演生对称性是凝聚态物理研究中非常重要的概念，但是在实验中很难观测到演生的高对称性。Shastry-Sutherland 磁性材料具有非常强的竞争相互作用，提供了通过量子相变研究对称性及其演化的良好材料。我们计划借助核磁共振能够和多种自由度耦合的特性，探索这些材料中晶格和磁性之间的耦合导致的基态特性，以及可能隐藏的对称破缺；结合我们特色的高压、高磁场、稀释制冷等极端条件下的核磁共振，通过调控产生的量子相变，研究其低能动力学性质和标度行为等，探索临界点附近演生的高对称性和解禁闭的分数元激发，促进对超越朗道理论范式的量子磁性和强关联拓扑现象的理解。
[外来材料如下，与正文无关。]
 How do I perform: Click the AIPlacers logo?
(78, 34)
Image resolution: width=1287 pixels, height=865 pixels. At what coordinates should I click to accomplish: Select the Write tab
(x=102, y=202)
Emergent symmetry is a very important concept in condense matter physics. However, emergent high symmetries are difficult to observe experimentally. Shastry-Sutherland magnetic materials, with geometrical frustration, provide a good system for studying emergent symmetries due to its competing interactions. We plan to use NMR, which can be coupled to many degrees of freedom of electrons, to explore the ground state properties caused by the coupling between the lattice and the magnetism, as well as possible hidden symmetry breaking. Combined with NMR measurements and extreme conditions, such as high pressure, high field, doping and ultralow temperature, we tune the quantum phase transitions and study the behaviors of the low-energy dynamic properties and scaling behaviors. By this, we explore emergent high symmetries and deconfined fractional excitations near quantum critical points. This research will promote the understanding of quantum magnetism and strongly correlated topological phenomena beyond the Landau paradigm.